◆ **Directive**
Please reproduce the entries between the lines containing "Task: Tap the" and "Action: (54, 1512)", inclusive, and nothing else. Scale every coordinate in the answers by 2.15, rounding to the nearest whole number with halves rounded up, and leave all other text and numbers unchanged.

begin Records for processing

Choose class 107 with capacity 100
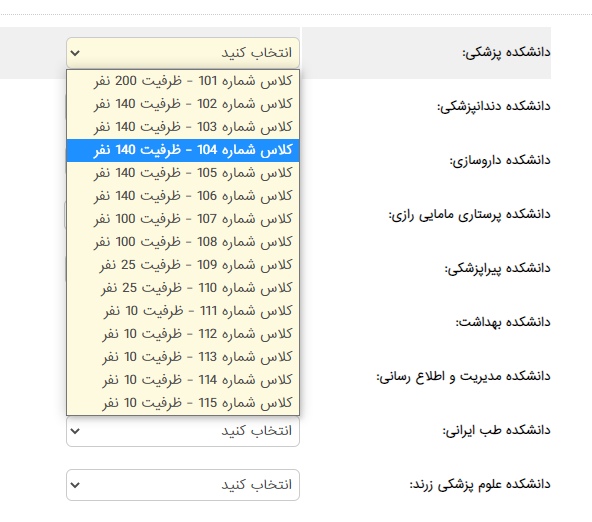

end Records for processing
begin Records for processing

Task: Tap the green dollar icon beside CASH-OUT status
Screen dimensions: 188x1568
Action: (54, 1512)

end Records for processing
begin Records for processing

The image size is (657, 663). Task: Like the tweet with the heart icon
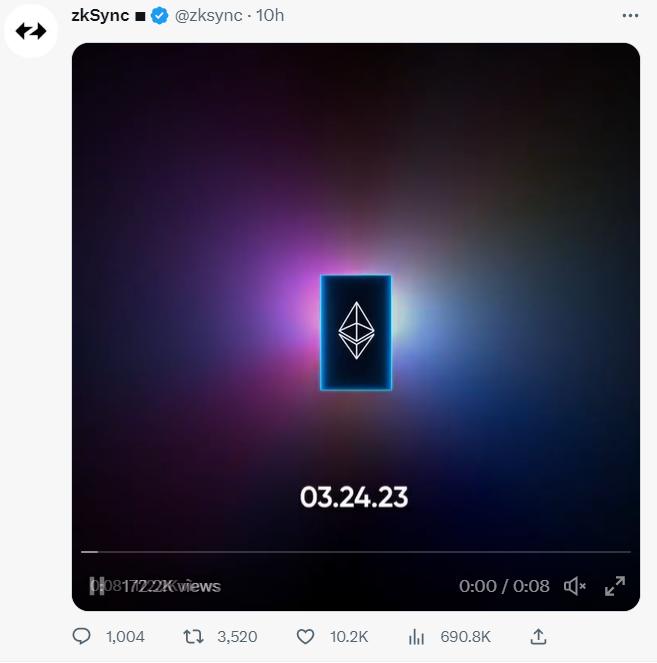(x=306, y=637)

end Records for processing

◆ **Solution**
Task: Tap the green dollar icon beside CASH-OUT status
Screen dimensions: 188x1568
Action: (116, 3251)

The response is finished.